**What this task involves**
When you reach the line that contains "Task: Click the zoom in plus button" below, transcribe it and each line after it word for word to the end of the records, omitting pictures.

**Recorded information**
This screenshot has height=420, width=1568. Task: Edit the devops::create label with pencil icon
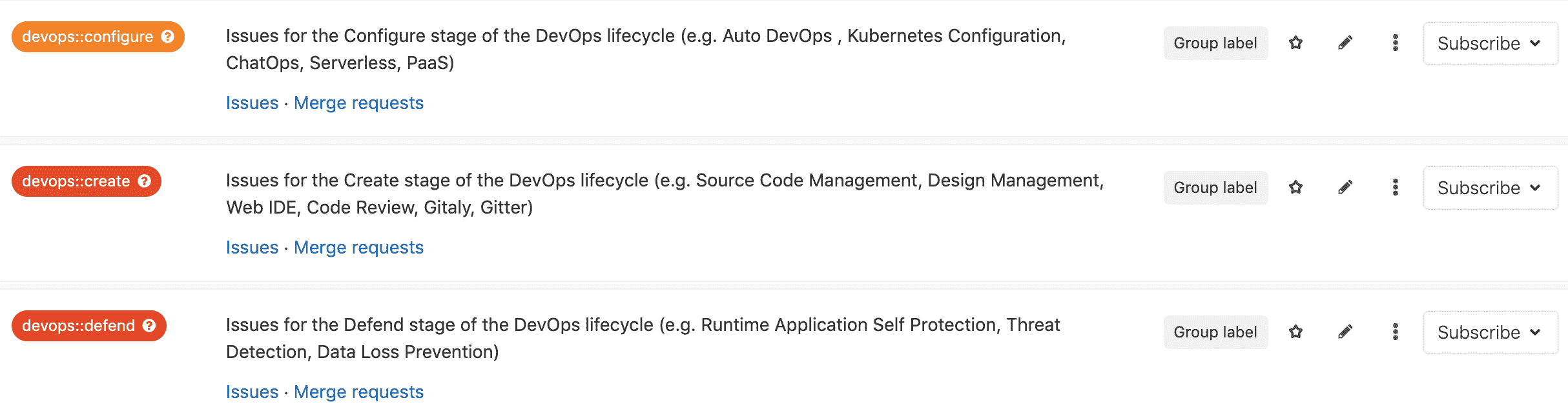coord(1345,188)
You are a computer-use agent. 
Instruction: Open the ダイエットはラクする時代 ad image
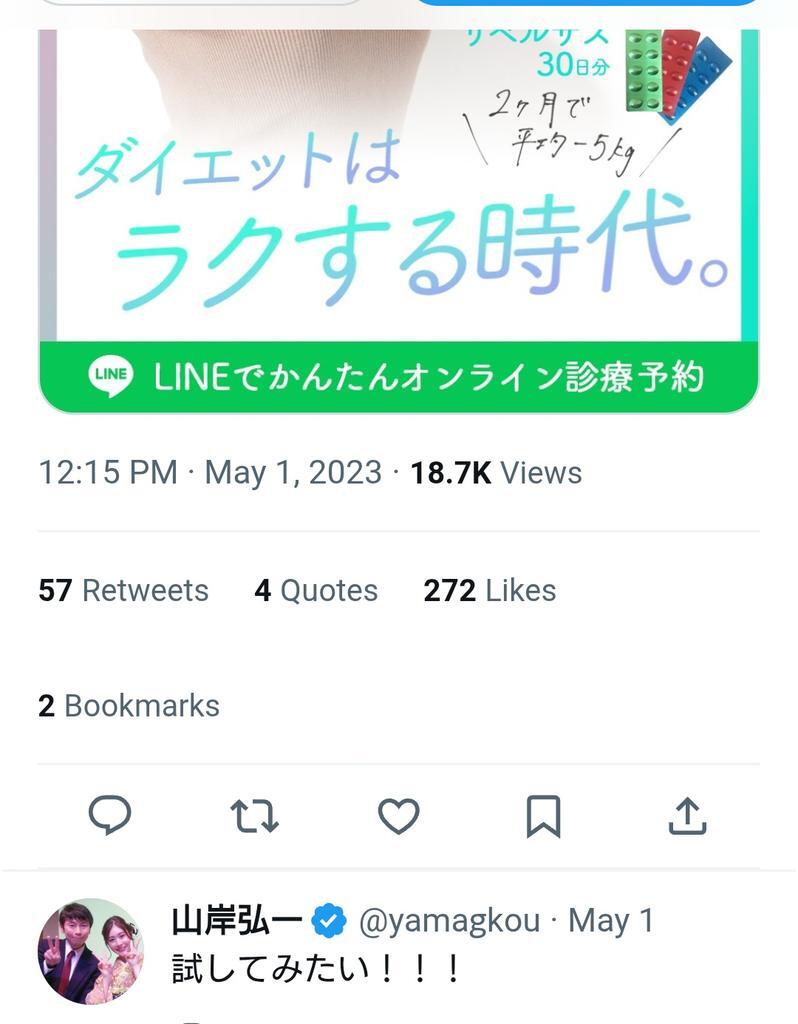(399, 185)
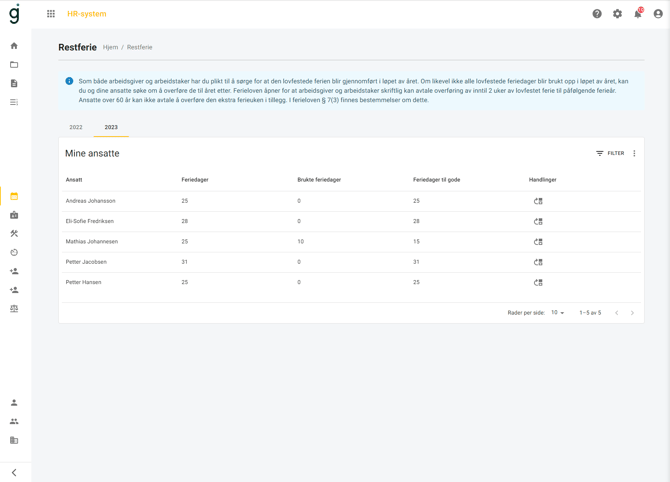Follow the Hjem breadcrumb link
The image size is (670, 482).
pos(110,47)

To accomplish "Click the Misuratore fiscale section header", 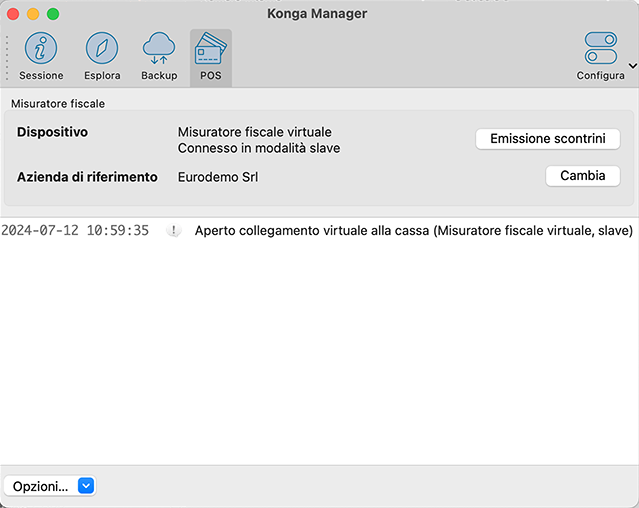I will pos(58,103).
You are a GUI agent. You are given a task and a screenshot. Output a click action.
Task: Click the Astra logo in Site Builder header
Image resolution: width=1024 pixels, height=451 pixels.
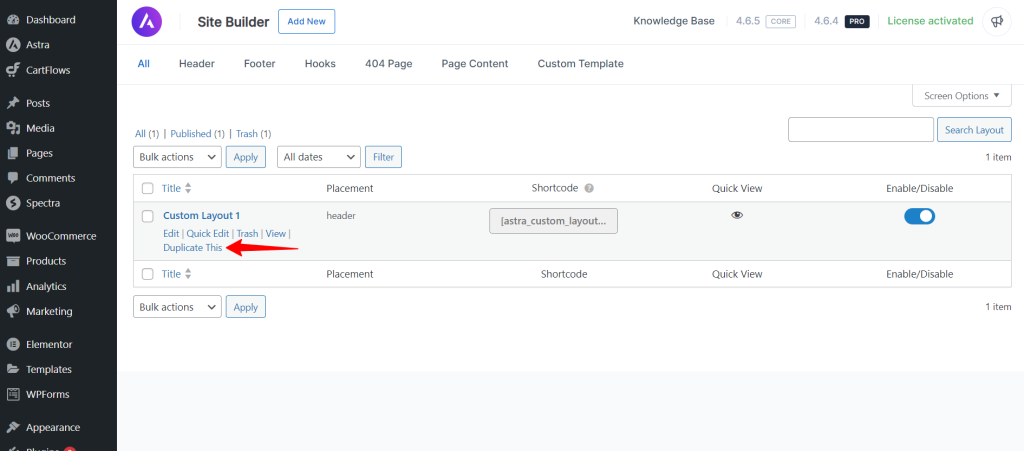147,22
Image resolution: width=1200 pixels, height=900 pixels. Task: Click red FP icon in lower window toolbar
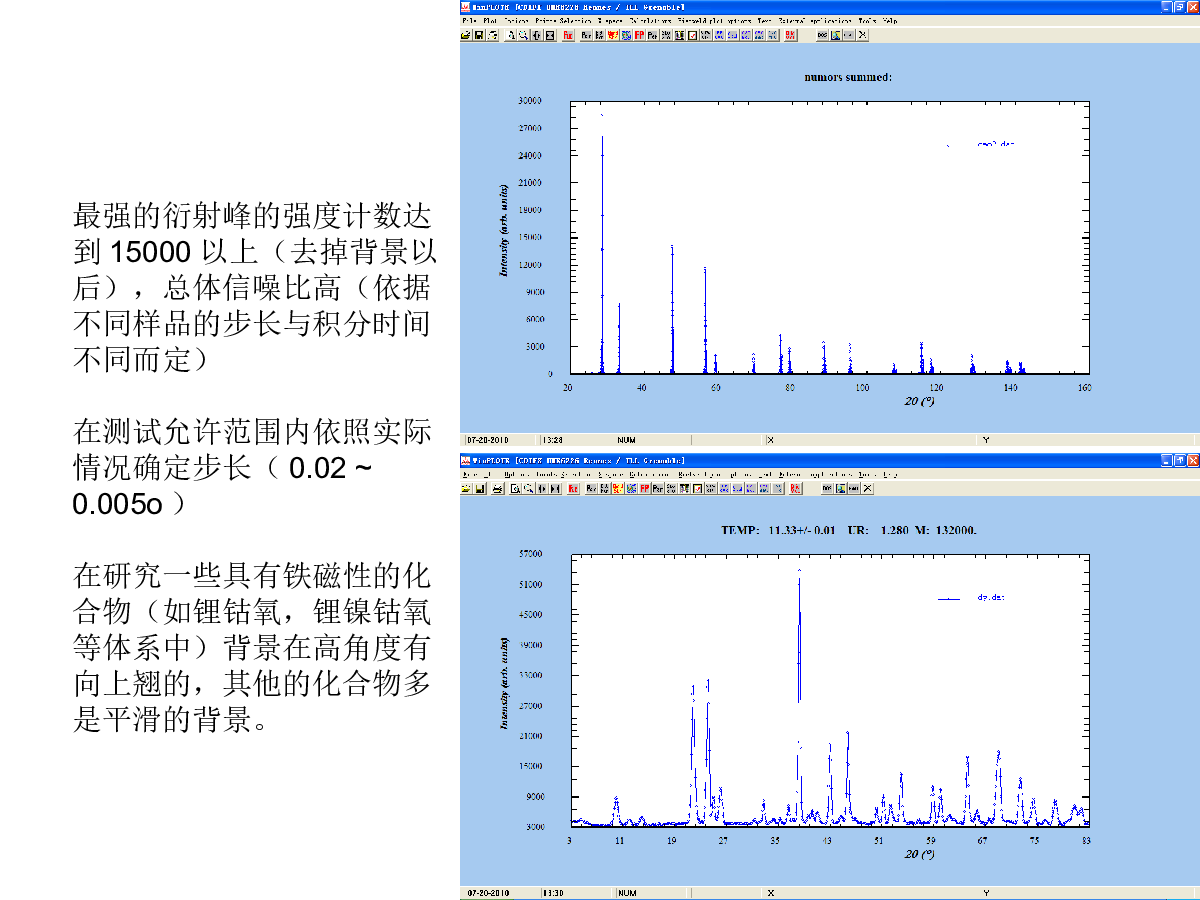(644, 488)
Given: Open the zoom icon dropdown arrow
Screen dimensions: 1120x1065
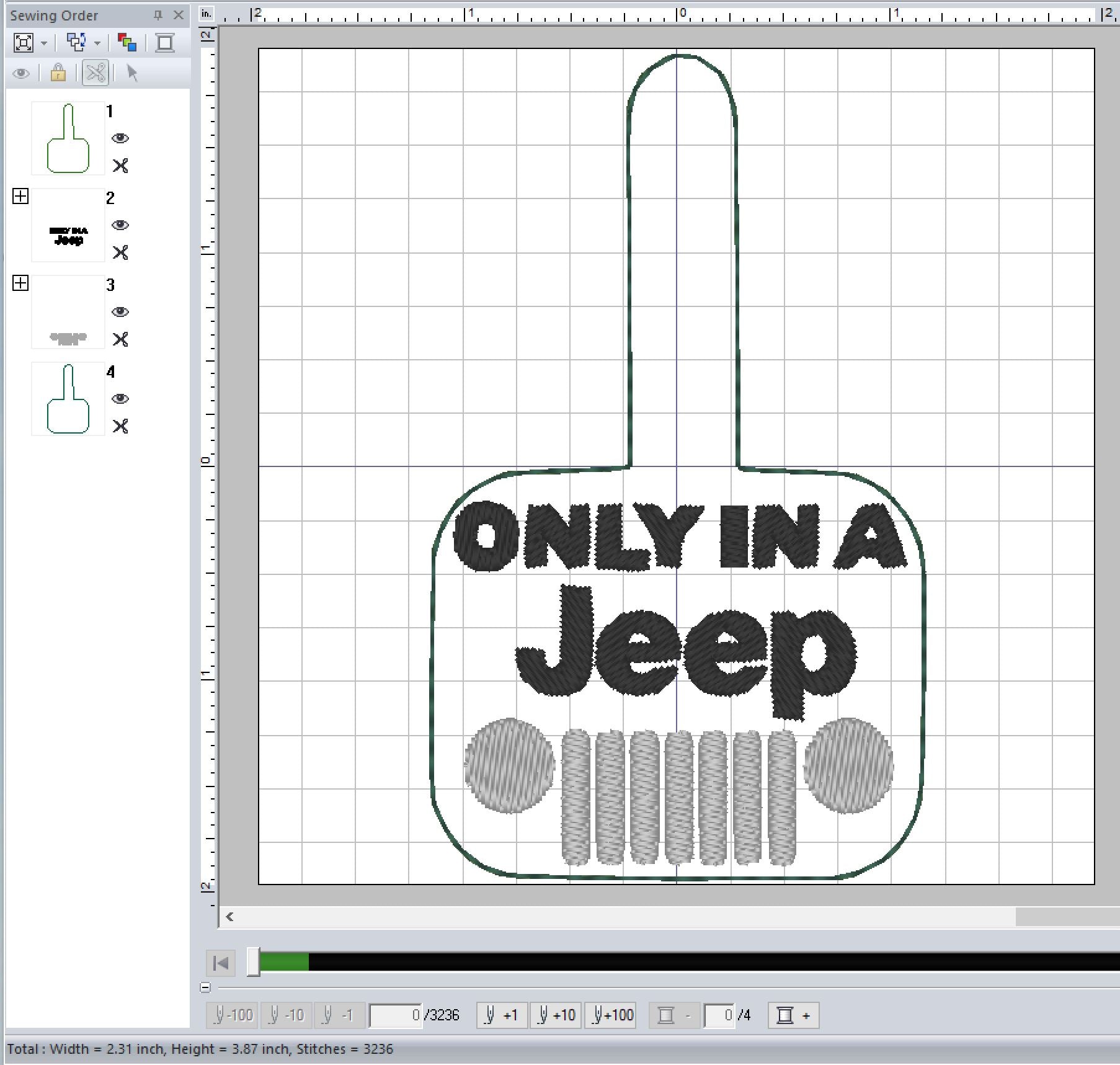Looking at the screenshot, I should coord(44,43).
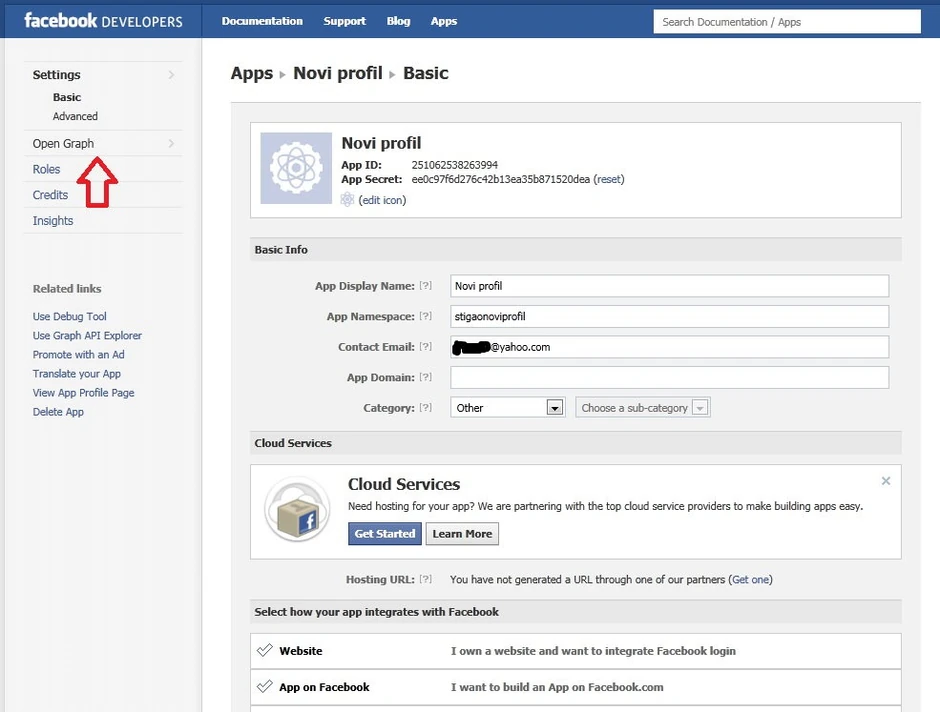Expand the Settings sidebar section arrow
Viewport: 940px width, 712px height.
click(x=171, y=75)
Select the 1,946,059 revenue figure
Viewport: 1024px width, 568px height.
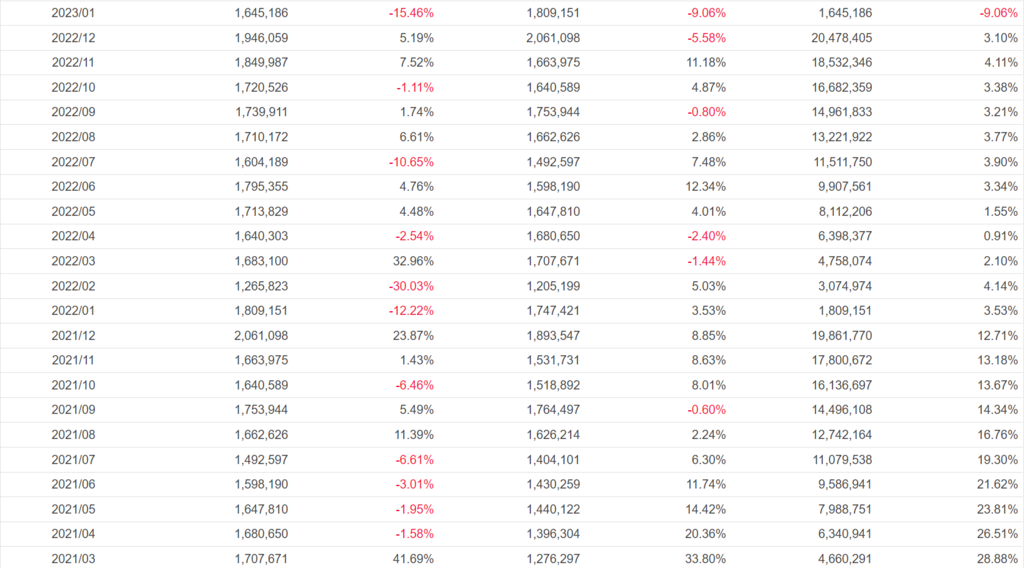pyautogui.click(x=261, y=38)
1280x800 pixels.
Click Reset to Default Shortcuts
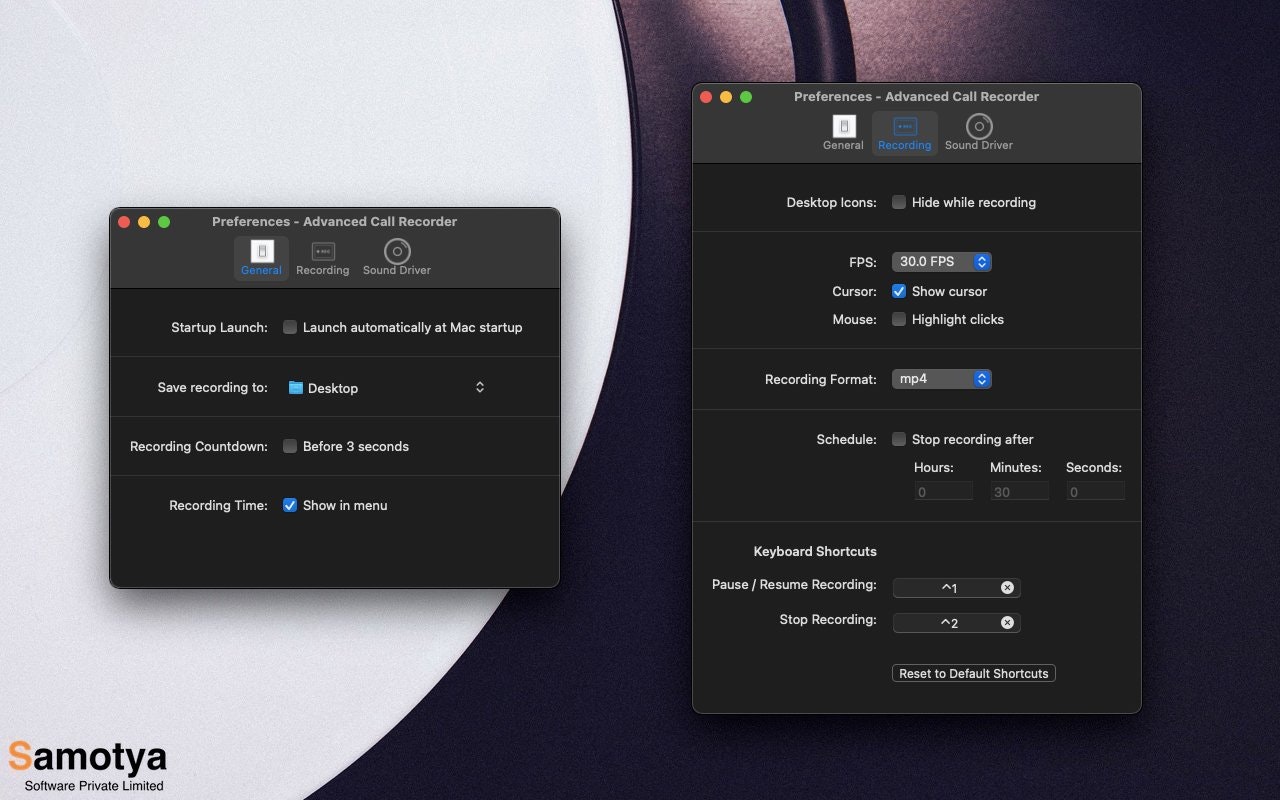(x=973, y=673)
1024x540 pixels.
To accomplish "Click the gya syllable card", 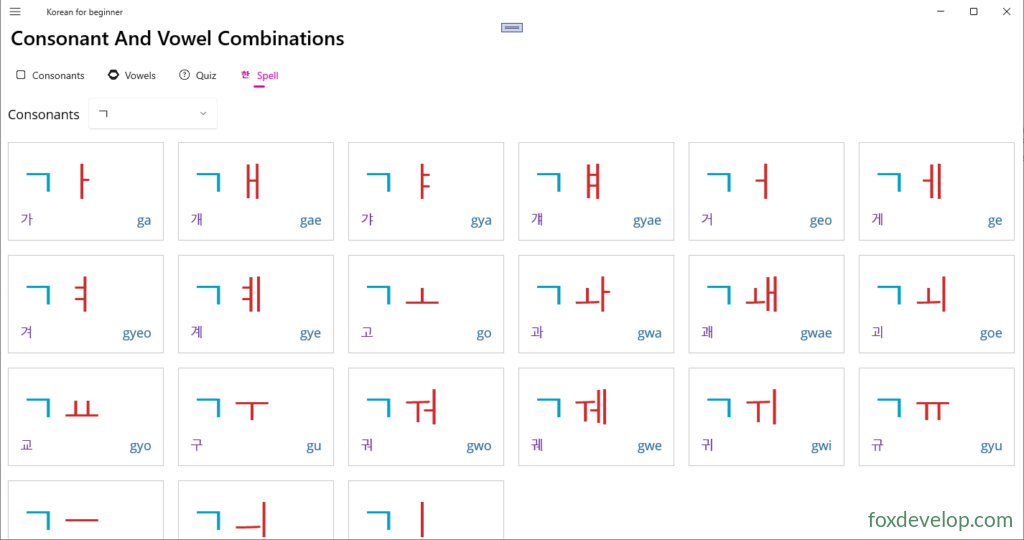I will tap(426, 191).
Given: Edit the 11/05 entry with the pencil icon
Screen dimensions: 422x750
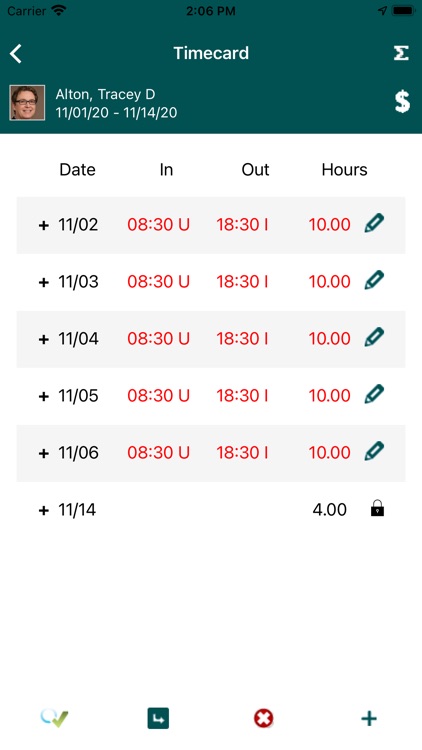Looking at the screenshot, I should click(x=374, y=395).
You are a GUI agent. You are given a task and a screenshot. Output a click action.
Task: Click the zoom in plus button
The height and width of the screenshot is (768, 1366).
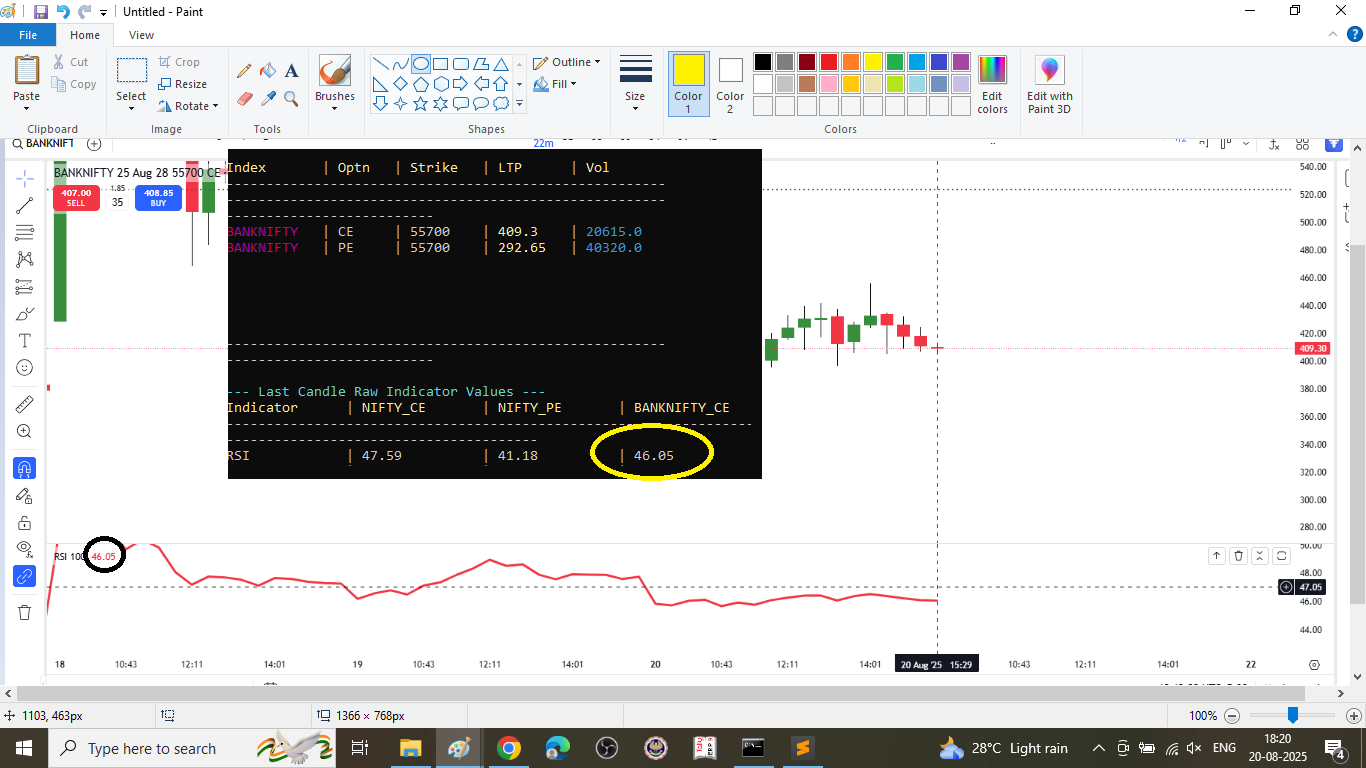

**Written reply**
Task: Click the zoom in plus button
The height and width of the screenshot is (768, 1366).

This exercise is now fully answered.